滴り落ちた水滴が作りだす波紋の大きさや位置から、どのような高さまでどのくらいかけて登っていたのかがわかる。水中の体積が減り、孔が開き、そこは周囲の水で満たされる。ファルマはその流体の力学を検知し、自分の手元にあったものがどこに引き揚げられていったのか、予想することができる。
そしてついさっき、国民になった奴隷が出た。
ファルマはその奴隷のプロファイルを表示する。
それは経歴に特徴のない少女で、目立った成績も残していない。どちらかと言えば、落ちこぼれの部類だ。奴隷学校での素行評価も、本人のやる気のなさが透けて見えて、控えめに言ってもよろしくない。とてもではないが、何かしらの功績が認められ、ルクスリアの国民に昇格できるような人材ではなかった。
その少女の出自の欄にファルマは目を移す。そこは『NULL』と表示されていた。
イフルズの他にもう一人だけいる、今世代の〈NULL〉の片割れ。
識別子SPHA-LXRRT――通称ソフィア。
今やこの識別子は意味を持たない文字の羅列となった。少女は昇格し、通称ではなく正式に『ソフィア』となった。
この少女を国民に昇格させたのは、間違いなくしきだろう。
今までにも国民となった〈NULL〉はいた。というよりも、各世代に現れる二人の〈NULL〉のうち、一人は必ず国民となり、もう一人は奴隷のままなのだ。
国民となった〈NULL〉は、学生奴隷であった経歴が目立たないように仕組まれ、あたかも元から国民であったかのように粉飾される。
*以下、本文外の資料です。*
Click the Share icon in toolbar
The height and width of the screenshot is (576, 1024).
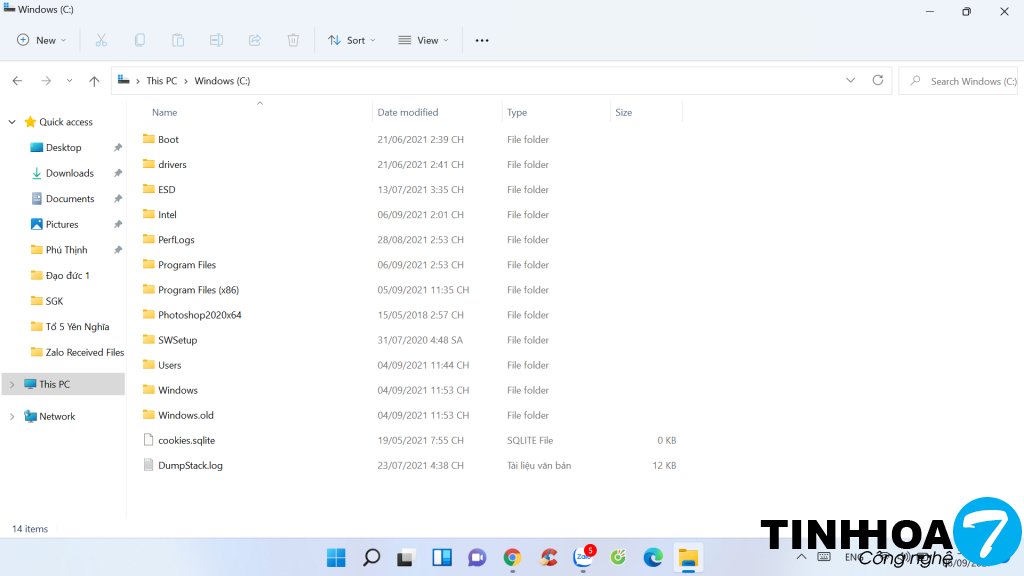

誰しもが目にしているはずなのに、まるで奴隷であった過去は路傍の石であるかのように意識が誘導される情報配置が行われるのだ。ランドマークのある土地では、その足下に広がる景観を構成する建築物や自然は、すべてその土地の象徴に取りこまれてしまうように、そこにあるはずの意味が粉砕されている。情報的インビジブルゴリラ現象だ。
おそらく、このことに気づいているのは、この国で、いやこの世界でファルマだけだろう。
特殊な疾患を抱える少年に、あらゆることに消極的な何の変哲もない少女。この二人の〈NULL〉の出生に、しきが深く関わっているのは間違いない。数百年も繰り返されてきた偏執的な実験と、その背後にある計画。全貌は見えていないが、それでも主軸となっている気狂いでもしたかのような大目的はわかっており、それがもたらす結果が与える影響もはっきりとしている。
しきは、間違いなくルクスリアを滅ぼすだろう。
しきの企みの意図は、ファルマにとってどうでもよかった。重要なのは、しきが進める計画の終着地に『ルクスリアの滅び』があることだ。その結果さえあればいい。そのためならば、どれだけかかろうと息を潜め、意志を殺し、待ち続ける。
ソフィアの権限委譲が正常に完了したことをファルマは確認する。そして、彼女のプロファイルを消し、独り呟いた。